Tuesday, January 8, 2008

Reality check



This is the spice rack in my kitchen, and no those aren't spices. These are Pipo's medications. He doesn't take all of them at once, and when he is in remission he doesn't need any of them. Fitz has suggested more than once that I put them away... just leave out what I need, keep them in a cabinet etc. Each time I have said no... I have a system. But really I need them all there. I need them to be out in the open. I don't want Pipo's disease to be something hidden away. It's the reality in our lives, part of our every day. It's also a good reminder to me to have them all there. A reminder that the disease is still there, even on the good days. A reminder that I can't let my guard down... I need to be on top of things to take care of my son.

Though I haven't talked about it, Pipo went into relapse just before Christmas. He's been back on the full dose of Prednisone and he is visibly puffy. Thankfully it's kicked in, his body is responding, and we'll be able to taper it off now. The down side of that is that now we get to start a new drug. Another immunosuppressant that he hasn't been on yet. Another whole round of new side effects. I look at that spice rack and the reality if all those chemicals in such a little body hits me.

Recently, an acquaintance asked about Pipo's health. I mentioned the relapse and the new meds we would be using. This person immediately asked if I had looked into homeopathic or holistic approaches. I smiled politely and nodded and quickly changed the subject. Inside I was seething. It's not that I am opposed to either of these methods... it's more that this person didn't have a clue about our reality. She feels 'so much better after taking this or that'. Her 'knees don't ache anymore' or 'she just has so much more energy'.

I don't put all these drugs into my son without thinking about it. I spend hours researching drugs that have been prescribed for him. But the reality is these drugs are not 'making him feel better'. These drugs are keeping him alive. FSGS does not have a cure at this time. It eventually leads to renal failure. These drugs are keeping his kidneys functioning, and helping us put off that eventuality. Hopefully we can put it off until there is a cure found. This is the reality we live with.

Saturday, January 5, 2008

A different kind of hero



Last night, the boys were all downstairs watching Around the World in 80 Days, with Jackie Chan. I could hear them all down there laughing hysterically, and taking a peek, saw them literally rolling on the floor. A great sight to see with 4 brothers anyway, but it got me thinking.

Jackie Chan has really had an impact on our lives in the last two years, in a funny way. When Pipo arrived, he was hospitalized immediately, and he and I spent a week in there. He knew no English at all, and my Kreyol was just coming along. The one thing that kept us going was the hospitals huge video library. After watching Spiderman 18 times in a row, I knew I had to find something different.
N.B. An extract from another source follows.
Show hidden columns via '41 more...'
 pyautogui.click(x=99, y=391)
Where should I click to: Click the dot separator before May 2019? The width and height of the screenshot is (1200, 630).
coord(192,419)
I asked Pipo if he liked anything else, and this is when I discovered one of the few things he could tell me with clear pronunciation, that I understood. "Jackie Chan". I quickly ran off to scour the titles, and came back with every Chan movie they had. For the first time, I saw my terrified, sick new son smile. And then laugh. If Mr. Chan was there at that moment I would have kissed him.

Then came the settling in at home. Kids don't need language... they seem to connect wordlessly and play together immediately. But for the long haul it helps to find some common ground. And that is where Jackie Chan came in. Not all of my kids are into the action/adventure/superhero movies, and the few that they've seen they don't like to watch over and over. But when Pipo introduced them to Jackie Chan, they discovered that they all loved him. Especially the boys.

And I will tell you, there is no better joy then seeing all your sons piled together on one couch laughing hysterically. Then laughing even more long after the movie has ended... acting out favorite scenes just to make eachother laugh again. So Mr. Chan... if you are out there, I thank you from the bottom of my heart.